Na visão de Oliveira, da Bradesco, a volta para aplicações mais arrojadas é uma tendência inexorável. "Num cenário de juro baixo, o investidor vai precisar arriscar mais para ter uma aposentadoria melhor", afirma. Ele ressalta, no entanto, que nem todo mundo tem o mesmo apetite para risco. A grande fuga dos fundos com ações durante a crise serviu para mostrar que muita gente estava na aplicação errada, diz Oliveira.

A Bradesco, assim como todo o setor, se movimenta para identificar o perfil do cliente e só então oferecer o plano que melhor se encaixa nas suas necessidades, reforçando a característica de longo prazo da previdência. "Não adianta oferecer renda variável para quem não tem apetite para risco."

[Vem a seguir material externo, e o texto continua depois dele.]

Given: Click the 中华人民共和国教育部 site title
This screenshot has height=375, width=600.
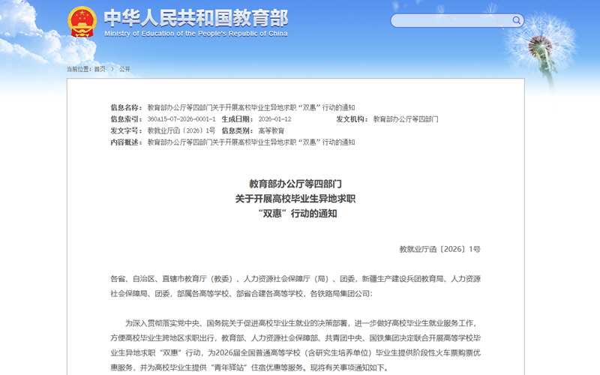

Desde o fim do ano passado, a Bradesco vem treinando os cerca de 4.500 corretores de previdência espalhados pelas agências do banco - cadastrados, a seguradora conta com 10 mil profissionais. "Entendemos que precisamos melhorar nosso índice de retenção e só vamos conseguir isso com a venda qualificada ", diz Oliveira. A Bradesco Vida e Previdência, apesar de ser a maior do setor - só o patrimônio dos fundos atrelados aos planos PGBL e VGBL somava R$ 41 bilhões em junho -, vem enfrentando grande concorrência.

No ranking de captação líquida do semestre, elaborado pela NetQuant em parceria com a Towers Perrin, é a Brasilprev que lidera, com R$ 2,119 bilhões do volume registrado no semestre. Em seguida, está a ItaúPrev Vida e Previdência, com R$ 2,113 bilhões. A Unibanco Seguradora aparece na lista, na 12ª posição, com R$ 33 milhões, volume suficiente para colocar a seguradora do grupo Itaú Unibanco à frente. A empresa está adotando a marca Unibanco. A Caixa Vida e Previdência vem na terceira posição, com R$ 953,4 milhões de captação líquida no semestre, seguida pela Bradesco, com R$ 874,9 milhões.

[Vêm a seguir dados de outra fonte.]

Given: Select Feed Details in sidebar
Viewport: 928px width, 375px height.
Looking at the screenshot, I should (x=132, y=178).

Nazareth, da NetQuant, lembra que a Bradesco já tem um volume grande de reservas, assim como uma base de clientes mais difícil de ser expandida. Oliveira, da Bradesco, acrescenta que a seguradora ainda tem um volume forte de captação em planos tradicionais, que não aparecem nas estatísticas, além de mais participantes próximos da aposentadoria, o que contribui para elevar os resgate.

A queda de juros também deve deixar a competição no setor mais acirrada tanto entre as empresas quanto com outras aplicações, como a poupança, uma vez que o custo associado à previdência passa a ter um peso relevante para a acumulação de recursos. "O incentivo fiscal é o que faz com que o setor continue crescendo, mas as taxas, especialmente de administração, devem ter um aperto", acredita Nazareth. Snel, da Icatu, afirma que o setor, que já alcançou escala suficiente (mais de R$ 100 bilhões em reservas de PGBL e VGBL), vem reduzindo os custos. "O juro deve acelerar essa tendência, mas o investidor tem de fazer seu papel de analisar os planos", diz. "A pesquisa é relevante até porque, no longo prazo, o montante pode superar até o valor da casa onde ele mora."